- _WHAT YOU NEED TO DO_
List each line of the data that holds the string "agent", please.

(SOURCE DATA)

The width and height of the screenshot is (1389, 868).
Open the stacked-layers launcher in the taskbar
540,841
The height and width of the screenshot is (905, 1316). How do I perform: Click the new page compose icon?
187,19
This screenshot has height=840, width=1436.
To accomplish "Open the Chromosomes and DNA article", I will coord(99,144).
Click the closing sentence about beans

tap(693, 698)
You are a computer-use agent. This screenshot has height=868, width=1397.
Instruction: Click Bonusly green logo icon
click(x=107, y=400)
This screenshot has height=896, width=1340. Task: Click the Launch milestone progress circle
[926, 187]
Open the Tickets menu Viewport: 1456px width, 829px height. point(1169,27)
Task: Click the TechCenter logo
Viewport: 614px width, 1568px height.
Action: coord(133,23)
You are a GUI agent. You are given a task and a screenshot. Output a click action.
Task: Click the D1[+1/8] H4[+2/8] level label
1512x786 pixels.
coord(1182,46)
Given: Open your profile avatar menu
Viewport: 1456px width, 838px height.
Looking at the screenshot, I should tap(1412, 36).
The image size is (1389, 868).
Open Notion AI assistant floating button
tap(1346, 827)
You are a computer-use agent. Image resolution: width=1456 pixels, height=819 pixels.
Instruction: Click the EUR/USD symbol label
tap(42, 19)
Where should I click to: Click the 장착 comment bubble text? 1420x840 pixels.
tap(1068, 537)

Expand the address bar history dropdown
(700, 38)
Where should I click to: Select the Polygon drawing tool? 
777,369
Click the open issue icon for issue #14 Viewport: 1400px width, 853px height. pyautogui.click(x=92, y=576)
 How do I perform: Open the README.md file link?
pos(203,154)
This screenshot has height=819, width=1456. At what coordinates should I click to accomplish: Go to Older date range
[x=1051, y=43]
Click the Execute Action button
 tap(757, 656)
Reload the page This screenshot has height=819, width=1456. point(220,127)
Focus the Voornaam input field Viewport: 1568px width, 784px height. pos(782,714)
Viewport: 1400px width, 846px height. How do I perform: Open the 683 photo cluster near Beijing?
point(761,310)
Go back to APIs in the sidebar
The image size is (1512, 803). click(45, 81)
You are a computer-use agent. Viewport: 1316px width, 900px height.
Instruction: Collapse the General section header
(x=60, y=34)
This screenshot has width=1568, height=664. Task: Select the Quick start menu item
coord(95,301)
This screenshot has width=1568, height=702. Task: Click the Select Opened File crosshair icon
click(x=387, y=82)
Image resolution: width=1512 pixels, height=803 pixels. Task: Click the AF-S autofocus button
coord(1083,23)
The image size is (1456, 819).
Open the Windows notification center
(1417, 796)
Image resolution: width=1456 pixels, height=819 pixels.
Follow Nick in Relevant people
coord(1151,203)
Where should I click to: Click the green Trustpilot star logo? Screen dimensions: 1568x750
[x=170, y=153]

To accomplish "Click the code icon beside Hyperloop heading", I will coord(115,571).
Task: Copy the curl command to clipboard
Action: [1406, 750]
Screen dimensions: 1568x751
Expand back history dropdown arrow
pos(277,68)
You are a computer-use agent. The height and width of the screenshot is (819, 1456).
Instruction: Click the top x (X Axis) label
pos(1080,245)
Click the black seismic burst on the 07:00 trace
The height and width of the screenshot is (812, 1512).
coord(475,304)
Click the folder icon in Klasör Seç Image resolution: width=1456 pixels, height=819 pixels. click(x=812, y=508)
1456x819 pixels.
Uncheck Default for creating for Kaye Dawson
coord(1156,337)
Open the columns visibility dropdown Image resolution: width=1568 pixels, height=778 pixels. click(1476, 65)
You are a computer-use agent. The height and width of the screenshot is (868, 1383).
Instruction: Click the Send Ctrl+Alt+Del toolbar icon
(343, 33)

(End SOURCE DATA)

- _SOLUTION FOR THIS EXERCISE_
You are a computer-use agent. This screenshot has height=868, width=1397.
You are a GUI agent. You are given a task and a screenshot. Output a click action.
You are a computer-use agent. Image resolution: width=1456 pixels, height=819 pixels.
You are a computer-use agent. Viewport: 1316px width, 900px height.
You are a computer-use agent. The height and width of the screenshot is (819, 1456).
You are a computer-use agent. The height and width of the screenshot is (868, 1383).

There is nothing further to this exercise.